Grande attesa per la prima, alla presenza del Capo dello Stato in un teatro straboccante in ogni ordine di posti, della nuova produzione di Lucia di Lammermoor  di Gaetano Donizzetti,. E’ opera molto rappresentata a Roma ma questa edizione nasce da un progetto di Luca Ronconi, deceduto dopo lunga malattia proprio mentre stava per iniziare le prove. E’stato realizzato dai suoi collaboratori storici: Gianni Mantovanini (luci), Gabriele Mayer (costumi), Margherita Palli (scene), Ugo Tessitore (regia). Ma è difficile dire quanto dell’assunto originale sia stato effettivamente attuato. Pure in quanto Ronconi non aveva mai affrontato questa opera in precedenza.

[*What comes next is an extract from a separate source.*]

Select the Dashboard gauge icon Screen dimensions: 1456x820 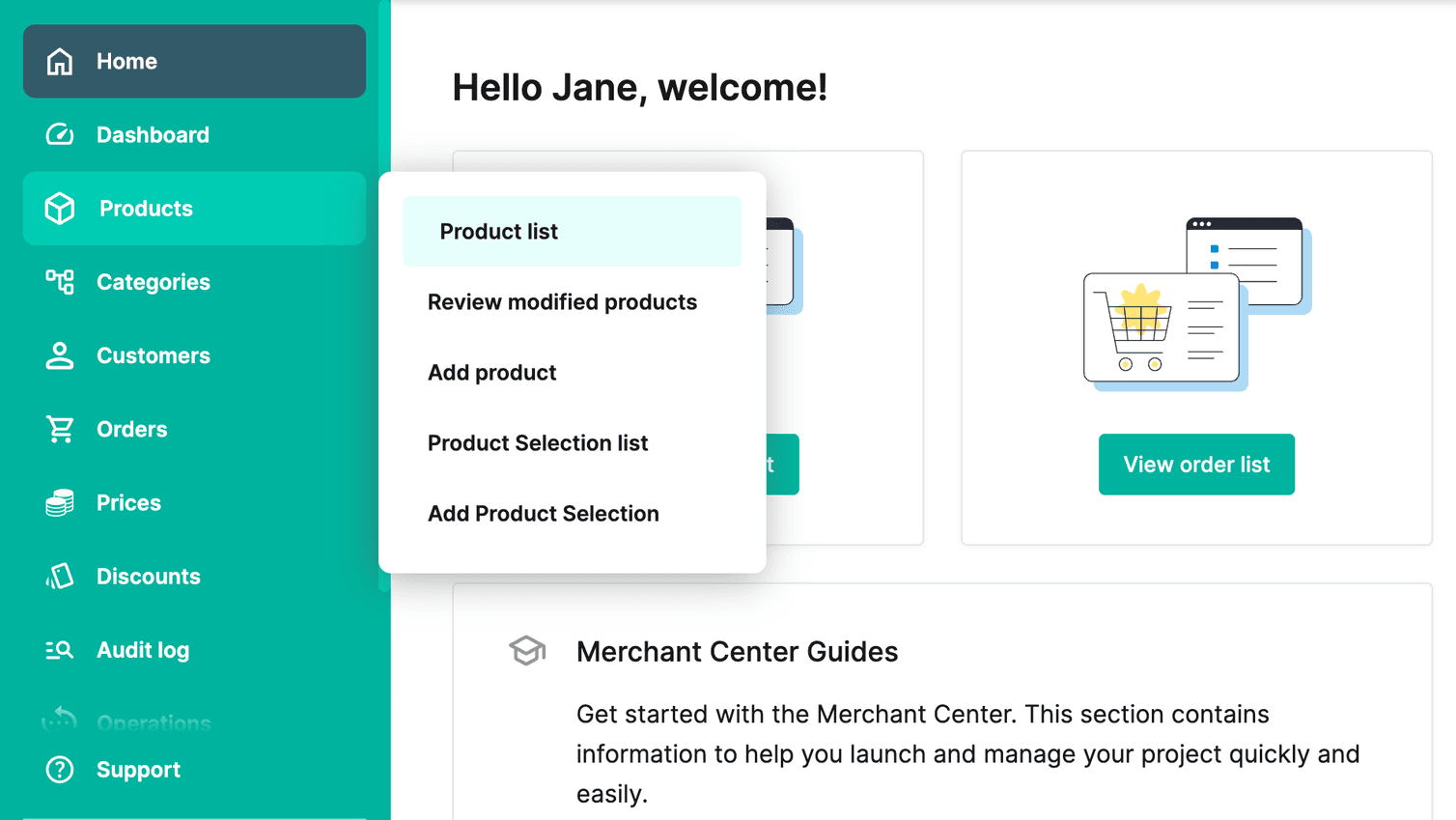(x=59, y=134)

Indubbiamente, il concetto di base è chiaramente dell’ultimo Ronconi, sempre più introspettivo; Lucia è malata di mente sin da quando si alza il sipario e le vicende familiari e coniugali la portano alla pazzia suicida ed omicida. E’ anche ronconiana l’idea di trasferire l’azione dalle brume, dai castelli, dai laghi scozzesi di inizio ottocento ad un maniconomio-prigione di fine ottocento. E’ pure ronconiano il rigoroso bianco e nero di scene e costumi (in nero gli uomini, in bianco le donne, tranne Lucia nel primo atto a ragione del lutto per la morte della madre). Occorre dire che non tutte queste idee sono nuove: ricordano molto le messe in scena, principalmente a Firenze, di Lev Dodin, del grande repertorio russo negli Anni Ottanta, ma Dodin aveva una non troppo sotto intesa intenzione di mostrare la Russia come una prigione-manicomio. Ronconi , invece, accentua la patologia di Lucia Tuttavia, l’attenzione alla recitazione pare carente, e dovrà essere migliorata, nelle repliche e nelle riprese (se la produzione, come pare si intenda, entra in repertorio). 

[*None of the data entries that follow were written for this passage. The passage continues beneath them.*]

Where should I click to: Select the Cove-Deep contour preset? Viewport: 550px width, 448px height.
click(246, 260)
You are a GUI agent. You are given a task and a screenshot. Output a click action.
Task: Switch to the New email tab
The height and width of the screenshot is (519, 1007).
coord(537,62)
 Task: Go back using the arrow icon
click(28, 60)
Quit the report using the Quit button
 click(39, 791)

Tratta da uno dei romanzi storico-romantici dello scozzese Walter Scott, di cui La Pléiade ha appena pubblicato la collezione integrale (anche se in Italia è noto solo per le edizioni hollywoodiane e televisive di “Ivanohe”, messa in musica, tra l’altro, in un ‘centone’ di Gioacchino Rossini rappresentato alcuni anni fa al festival di Martina Franca), Lucia rappresenta un anello di transizione essenziale dal melodramma di inizio Ottocento a quello verdiano. Da un lato, l’orchestra evoca l’atmosfera delle brume scozzesi in un notturno quasi infinito (al pari di quanto avviene nel capolavoro rossiniano ispirato ad un altro lavoro di Scott, La donna del lago). 

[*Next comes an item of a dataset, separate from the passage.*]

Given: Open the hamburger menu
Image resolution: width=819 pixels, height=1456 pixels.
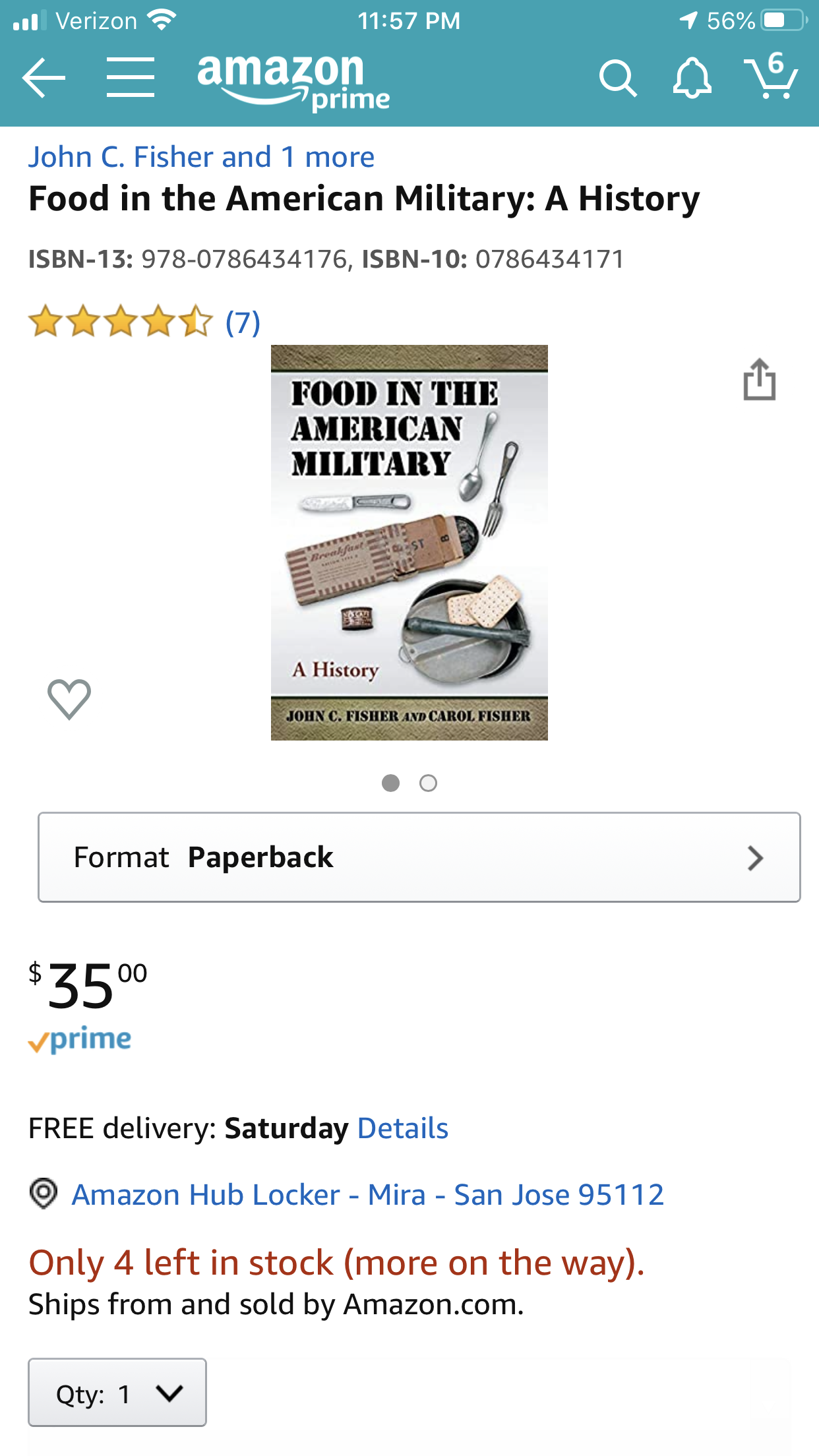Looking at the screenshot, I should (x=131, y=77).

Da un altro, le parti vocali richiedono grande maestria: vennero scritte per Gilbert-Louis Duprez, il tenore che ha inventato il “do di petto”, Fanny Persiano, un soprano, al tempo stesso, dalla vocalità leggera e dalla coloratura raffinatissima, e Domenico Coselli, baritono agilissimo. ‘Lucia’ è un apologo di potere bruto che vede protagonisti uomini guerrieri coinvolti in continue violenze e questo stesso mondo di violenza maschile opprime, schiaccia l’innamorata Lucia, appena orfana di madre, salvata dall’amato Edgardo da un letale violento toro. L’apologo del potere è ben presente nella drammaturgia ronconiana del lavoro, ma l’atmosfera delle brume scozzesi in un notturno quasi infinito resta in orchestra

Molto buona, la parte musicale che include la riapertura di alcuni tagli di tradizione(che hanno consentito di far sì che il prete Raimondo sia un personaggio a tutto tondo) e l’utilizzazione della  Glasharmonika (armonica a bicchieri) come prescritto da Donizzetti. Nonostante qualche sbavatura nel primo tempo, Roberto Abbado tiene bene l’equilibrio tra buca e palcoscenico. Di grandissimo livello i due protagonisti, Jessica Pratt e Stefano Secco, tengono ben testa agli interpreti originali del debutto parigino dell’opera. Grande cura anche nella scelti di ruoli considerati ingiustamente minori ed affidati a Carlo Cigni, Simge Büyükedes e Andrea Giovannini . Enorme successo alla ‘prima’ dedicata alla memoria di Ronconi.